Someone Died for Me: The Wicker Man and Calvary




Last weekend, I went in search of essays by Alice Walker. I have loved her work for most of my adult life, even though I lost track of her fiction after The Color Purple.

One of Walker's essays, published in the 2006 collection We Are The Ones We Have Been Waiting For: Light In A Time Of Darkness, describes the sacrificial life and death of Martin Luther King, Jr. Days after reading Walker, I had the chance to view clips from one of the scariest, most deeply disturbing films I have ever seen: The Wicker Man. I am referring to the excellent 1973 version starring Edward Woodward and Christopher Lee.

In this film, a staunchly Christian British police officer volunteers to go to a remote Hebridean island to investigate the disappearance of a young girl. After his arrival, the sergeant realizes he is caught in a strangling maze of "pagan" practices focused on sun worship and possibly human sacrifice.

This is not a story with a happy Hollywood ending. The cruelty of the ending seems unnatural, almost unbelievable, and therein lies the power of the film. The practice of human sacrifice doesn't have any place in a society of laws and reason, right?

The idea of a human/divine sacrifice is the centerpiece of Christianity: "Jesus died on the cross for the sins of the world." How many hundreds or thousands of times have we heard this in Sunday School classes or from the pulpit in worship? According the scripture and tradition, it was a bloody, painful, tortuous death. Orthodoxy says the redemption of humanity justified the pain and suffering. The resurrection proves death wasn't the final word. But why die to appease godly wrath?

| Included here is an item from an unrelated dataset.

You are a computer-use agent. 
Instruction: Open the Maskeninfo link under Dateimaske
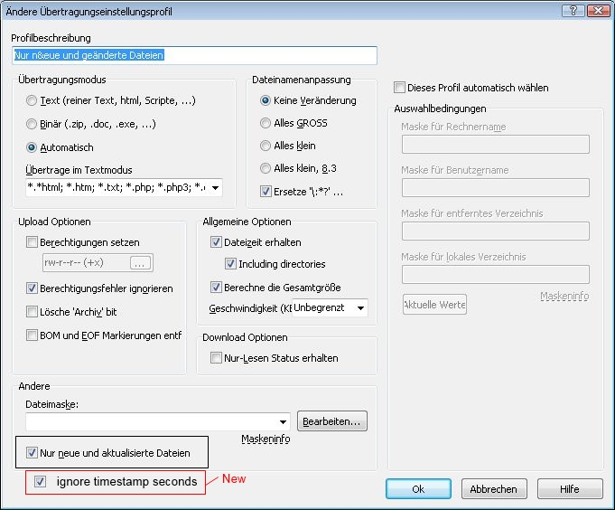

Couldn't words be spoken to "pay the sinful debt"? Sacrificial death by torture -- crucifixion was definitely that lingering, humiliating death -- seems cruel beyond reason, unnecessary, even bestial. What kind of God would require such a thing? What's it all about?

I don't know if anyone has a definitive answer to why God chose this expression of grace. I think it's safe to say the death on the cross was a proportionate picture of how horribly high the sin debt ran, an image of a loving sacrifice that had foundations in the ancient world in which Jesus lived during His time on Earth.

It's a mystery. But aren't religions supposed to have mystery? There is wisdom to be found in meditating on it; profound gratitude comes in knowing anyone loved me so much.